On 06/04/2022 17:48, Thomas Rodgers via Boost wrote:
> On Tue, Apr 5, 2022 at 4:41 PM Marshall Clow via Boost <
> boost_at_[hidden]> wrote:
>
>> On Apr 4, 2022, at 10:43 AM, Vinnie Falco via Boost
 <boost_at_[hidden]>
>> wrote:
>>>
>>> This came up before but it is worth mentioning again; in addition to a
>>> website update to make boost.org <http://boost.org/> modern and
>> relevant, how do we feel
>>> about a transition to forum-based discussion instead of the mailing
>>> list?
>>
>> Strongly opposed.
>>
>>
> Also strongly opposed. I am now the maintainer of Boost for
> Fedora/CentOS/RHEL (Jonathan is transition out of the role). If Boost
> discussion moves to some forum that I have to chase down vs. just arriving
> alongside the rest of my upstreams (e.g. libstdc++) it's likely to get
> missed, so the quality of Fedora's distribution of Boost will likely
 suffer.

As kind of proof of the problem, a lot of the discussion around this
topic has been occurring on Slack on #boost, rather than here.

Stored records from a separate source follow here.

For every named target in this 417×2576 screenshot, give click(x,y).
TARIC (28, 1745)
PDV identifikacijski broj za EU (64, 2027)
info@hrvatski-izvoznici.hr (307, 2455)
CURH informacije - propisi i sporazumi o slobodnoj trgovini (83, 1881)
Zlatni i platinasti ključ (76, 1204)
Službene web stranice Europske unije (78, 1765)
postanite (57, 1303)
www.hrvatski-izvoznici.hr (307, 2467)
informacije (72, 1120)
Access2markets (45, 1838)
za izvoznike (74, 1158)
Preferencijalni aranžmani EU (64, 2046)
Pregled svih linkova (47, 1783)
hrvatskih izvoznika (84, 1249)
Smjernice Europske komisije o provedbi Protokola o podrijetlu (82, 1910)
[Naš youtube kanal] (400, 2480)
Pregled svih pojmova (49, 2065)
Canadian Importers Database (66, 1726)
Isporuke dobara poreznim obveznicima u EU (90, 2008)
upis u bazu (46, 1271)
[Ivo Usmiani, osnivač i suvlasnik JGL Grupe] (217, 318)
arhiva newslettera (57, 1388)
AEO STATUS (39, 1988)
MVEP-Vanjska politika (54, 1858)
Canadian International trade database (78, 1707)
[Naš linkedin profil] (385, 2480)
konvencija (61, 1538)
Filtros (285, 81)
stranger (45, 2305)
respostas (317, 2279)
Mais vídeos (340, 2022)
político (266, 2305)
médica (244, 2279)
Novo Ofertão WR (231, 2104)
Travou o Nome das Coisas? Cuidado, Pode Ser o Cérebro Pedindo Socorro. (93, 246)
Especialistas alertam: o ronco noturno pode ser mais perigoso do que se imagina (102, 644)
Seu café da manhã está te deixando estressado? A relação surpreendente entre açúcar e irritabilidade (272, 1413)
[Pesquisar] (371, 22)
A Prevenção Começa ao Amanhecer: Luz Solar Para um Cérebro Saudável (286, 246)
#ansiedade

To sum up the discussion there, the more instant discussion happens on
Slack, increasingly less immediate discussion is also happening on
github discussions, and of course github issues.

In other words, discussion around Boost increasingly:

- Is centred per boostorg repo on github (library specific).

- Occurs on Slack (instant) or on github boostorg repo (less instant).

- Non-per-library discussion tends to happen increasingly on Reddit /r/cpp.

Which is to say, discussion is not happening here on this mailing list,
or on other mailing lists.

So TBH Thomas the ship is sailing here already. The question is whether
to actually do anything about it, or leave trends continue uninterrupted
i.e. we're clearly already moving onto Github, Reddit, and Slack.